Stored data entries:
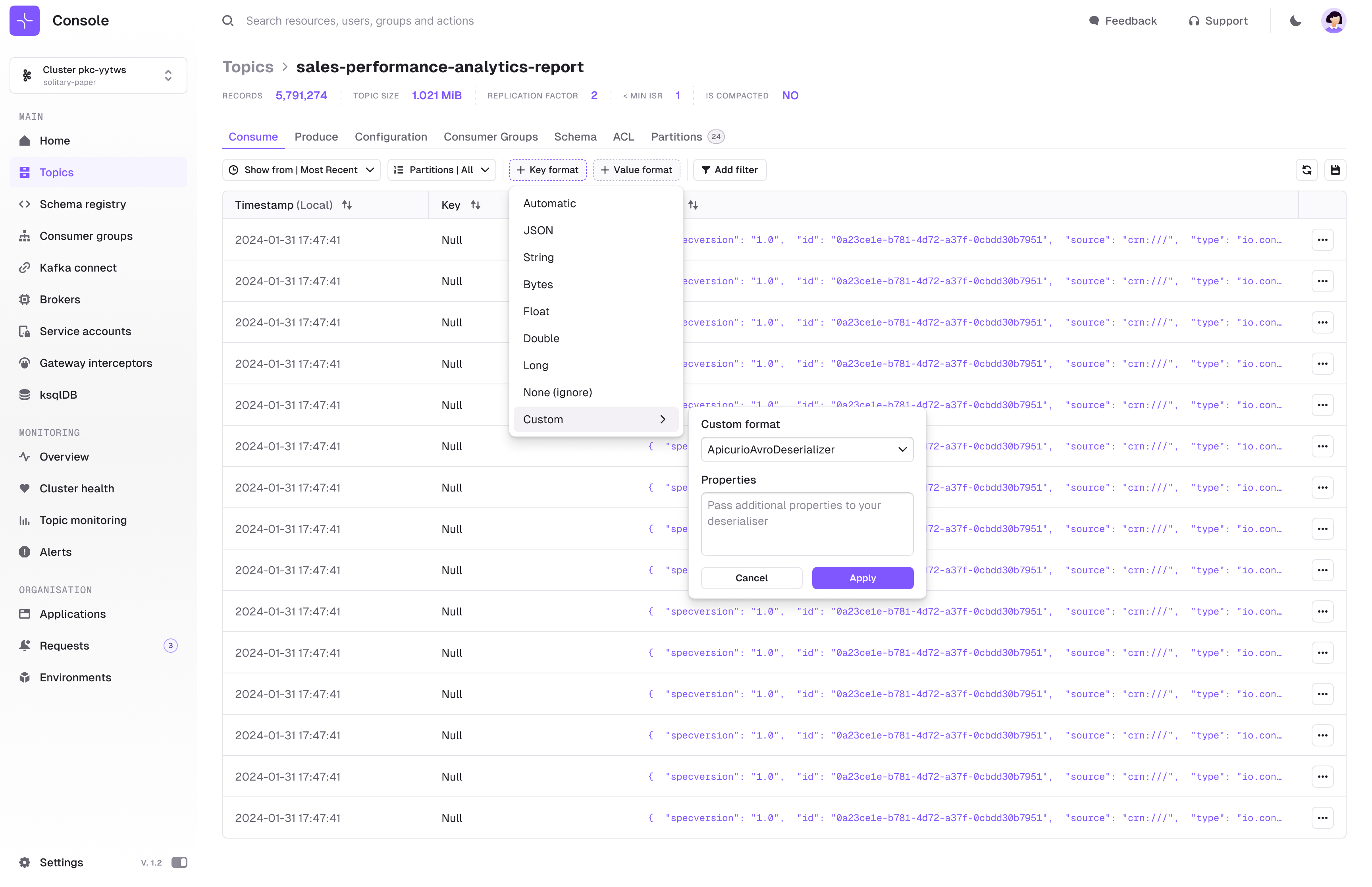Go to Cluster health page
This screenshot has width=1372, height=887.
tap(77, 488)
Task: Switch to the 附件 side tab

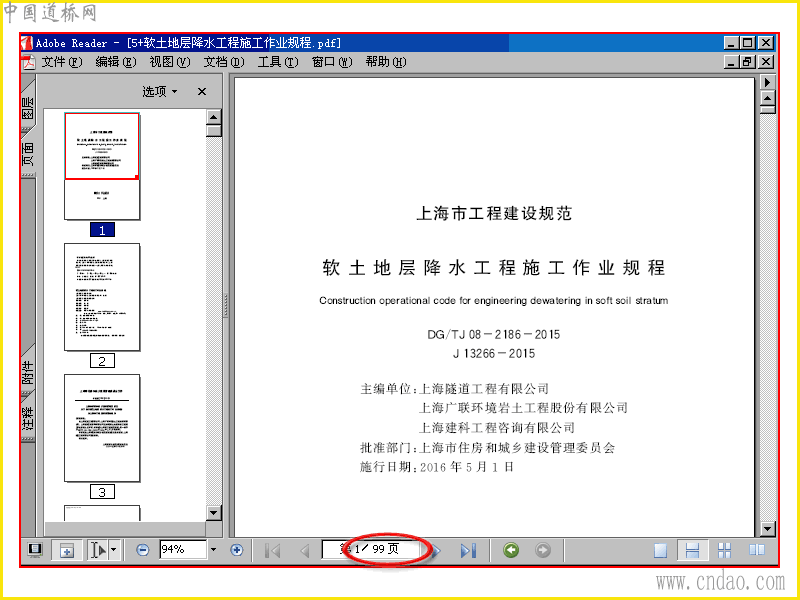Action: pyautogui.click(x=28, y=372)
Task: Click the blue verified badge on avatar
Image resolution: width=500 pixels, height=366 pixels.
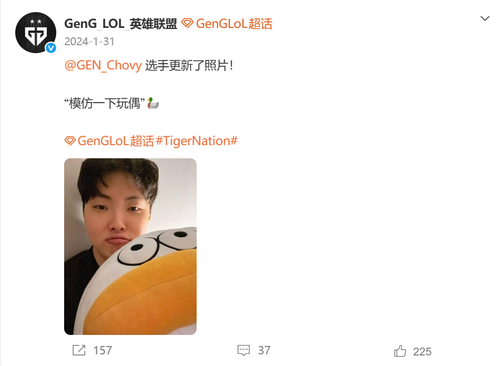Action: click(x=51, y=48)
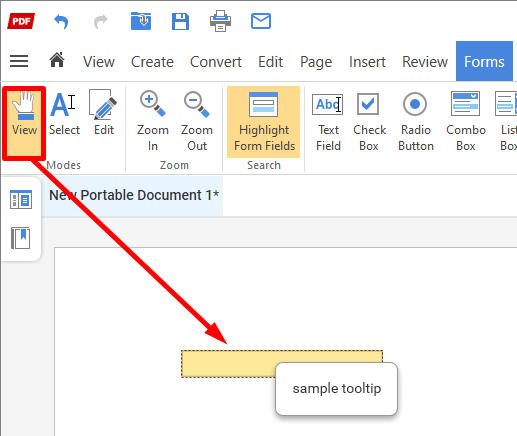Activate View hand mode

pyautogui.click(x=24, y=123)
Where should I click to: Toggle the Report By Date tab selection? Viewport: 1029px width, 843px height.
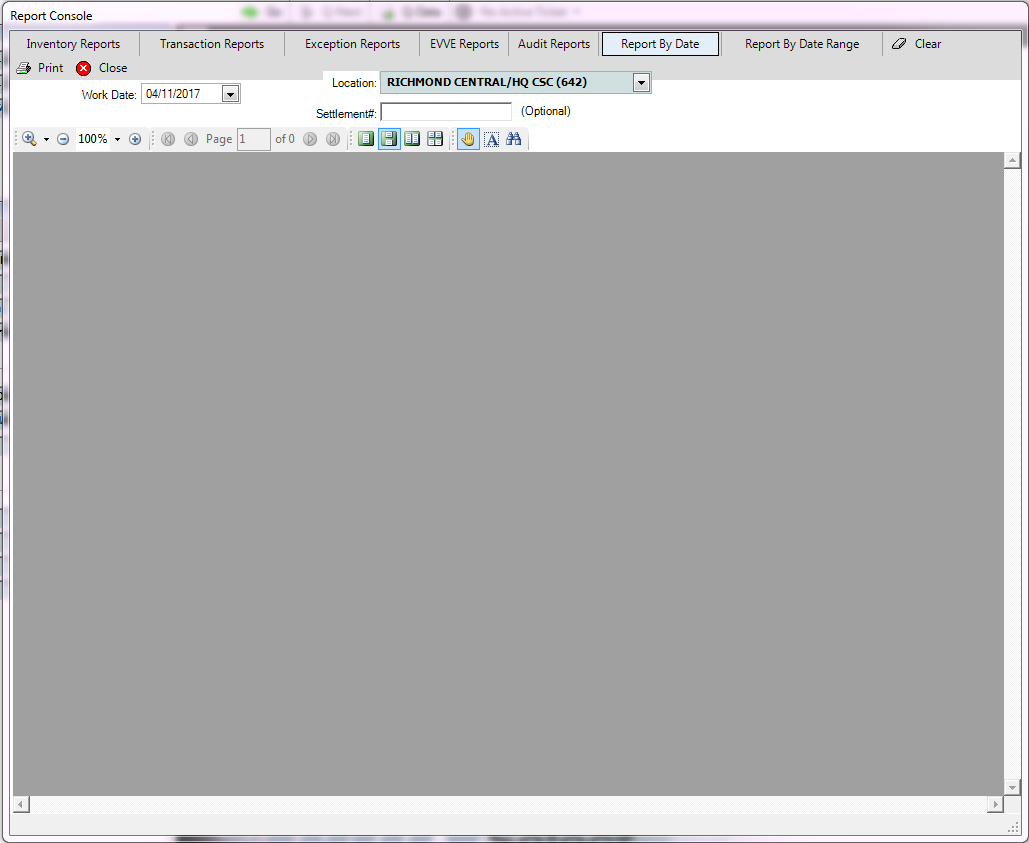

■ **What is being asked**:
Find the line containing "Task: Click the blue verified badge on avatar", then extract it and every line after it to the end of the data above, exactly and nothing else, without pictures.

■ **Reply**:
Task: Click the blue verified badge on avatar
Image resolution: width=500 pixels, height=366 pixels.
Action: click(x=51, y=48)
Activate View hand mode

pyautogui.click(x=24, y=123)
Where should I click to: Toggle the Report By Date tab selection? Viewport: 1029px width, 843px height.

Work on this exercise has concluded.